Erling Barth, Sari Pekkala Kerr, Claudia Olivetti, NBER: The Dynamics of Gender Earnings Differentials: Evidence from Establishment Data. We use a unique match between the 2000 Decennial Census of the United States and the Longitudinal Employer Household Dynamics (LEHD) data to analyze how much of the increase in the gender earnings gap over the lifecycle comes from shifts in the sorting of men and women across high- and low-pay establishments and how much is due to differential earnings growth within establishments. We find that for the college educated the increase is substantial and, for the most part, due to differential earnings growth within establishment by gender. The between component is also important. Differential mobility between establishments by gender can explain 27 percent of the widening of the pay gap for this group.
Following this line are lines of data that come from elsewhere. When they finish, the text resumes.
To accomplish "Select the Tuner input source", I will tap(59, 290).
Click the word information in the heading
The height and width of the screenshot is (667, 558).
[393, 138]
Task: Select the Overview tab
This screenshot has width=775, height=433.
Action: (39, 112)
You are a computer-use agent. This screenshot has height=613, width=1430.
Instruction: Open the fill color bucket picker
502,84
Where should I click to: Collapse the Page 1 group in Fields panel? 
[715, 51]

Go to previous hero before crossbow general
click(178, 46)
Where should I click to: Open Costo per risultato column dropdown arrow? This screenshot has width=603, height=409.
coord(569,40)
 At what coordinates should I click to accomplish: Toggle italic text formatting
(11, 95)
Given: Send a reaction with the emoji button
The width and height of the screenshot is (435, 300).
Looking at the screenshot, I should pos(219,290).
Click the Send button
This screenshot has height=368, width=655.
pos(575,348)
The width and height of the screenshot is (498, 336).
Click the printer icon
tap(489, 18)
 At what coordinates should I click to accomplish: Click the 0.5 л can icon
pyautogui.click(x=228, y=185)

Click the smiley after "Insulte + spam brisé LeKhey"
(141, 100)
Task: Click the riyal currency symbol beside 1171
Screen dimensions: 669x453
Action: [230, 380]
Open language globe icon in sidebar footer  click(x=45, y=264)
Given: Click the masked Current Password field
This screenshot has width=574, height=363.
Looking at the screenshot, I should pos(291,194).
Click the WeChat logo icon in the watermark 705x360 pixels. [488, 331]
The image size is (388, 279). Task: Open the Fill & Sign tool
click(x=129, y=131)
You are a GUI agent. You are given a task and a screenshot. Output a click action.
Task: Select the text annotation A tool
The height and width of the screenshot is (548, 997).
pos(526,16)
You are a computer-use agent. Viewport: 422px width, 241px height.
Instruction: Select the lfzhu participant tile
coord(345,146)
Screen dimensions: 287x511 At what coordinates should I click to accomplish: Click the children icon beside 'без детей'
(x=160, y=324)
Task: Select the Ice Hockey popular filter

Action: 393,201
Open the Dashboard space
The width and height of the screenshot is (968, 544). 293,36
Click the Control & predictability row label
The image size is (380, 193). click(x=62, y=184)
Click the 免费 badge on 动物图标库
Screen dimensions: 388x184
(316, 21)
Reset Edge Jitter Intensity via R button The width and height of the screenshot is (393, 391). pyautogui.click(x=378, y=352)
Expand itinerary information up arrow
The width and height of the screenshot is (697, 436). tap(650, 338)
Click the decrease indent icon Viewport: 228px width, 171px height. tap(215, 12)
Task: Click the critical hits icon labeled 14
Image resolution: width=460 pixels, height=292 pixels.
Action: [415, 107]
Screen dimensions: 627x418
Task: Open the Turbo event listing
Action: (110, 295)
For those with no college, the, relatively small, increase of the gender gap over the lifecycle can be fully explained by differential moves by gender across establishments. The evidence suggests that, for both education groups, the between-establishment component of the increasing wage gap is due almost entirely to those who are married.

David Autor, Andreas Ravndal Kostol, Magne Mogstad, Bradley Setzler, NBER: Disability Benefits, Consumption Insurance, and Household Labor Supply.We comprehensively assess these missing margins in the context of Norway's DI system, drawing on two strengths of the Norwegian environment. First, Norwegian register data allow us to characterize the household impacts and fiscal costs of disability receipt by linking employment, taxation, benefits receipt, and assets at the person and household level. Second, random assignment of DI applicants to Norwegian judges who differ systematically in their leniency allows us to recover the causal effects of DI allowance on individuals at the margin of program entry. Accounting for the total effect of DI allowances on both household labor supply and net payments across all public transfer programs substantially alters our picture of the consumption benefits and fiscal costs of disability receipt. While DI allowance causes a significant increase in household income and consumption on average, it has little impact on income or consumption of married applicants because spousal earnings responses (via the added worker effect) and benefit substitution entirely offset DI benefit payments among those who are allowed relative to those who are denied.
Yannis Paschalidis, Harvard Business Review: How Machine Learning Is Helping Us Predict Heart Disease and Diabetes. In an ongoing effort with Boston-area hospitals, including the Boston Medical Center and the Brigham and Women’s Hospital, we found that we could predict hospitalizations due to these two chronic diseases about a year in advance with an accuracy rate of as much as 82%. This will give care providers the chance to intervene much earlier and head off hospitalizations. Our team is also working with the Department of Surgery at the Boston Medical Center and can predict readmissions within 30 days of general surgery; the hope is to guide postoperative care in order to prevent them.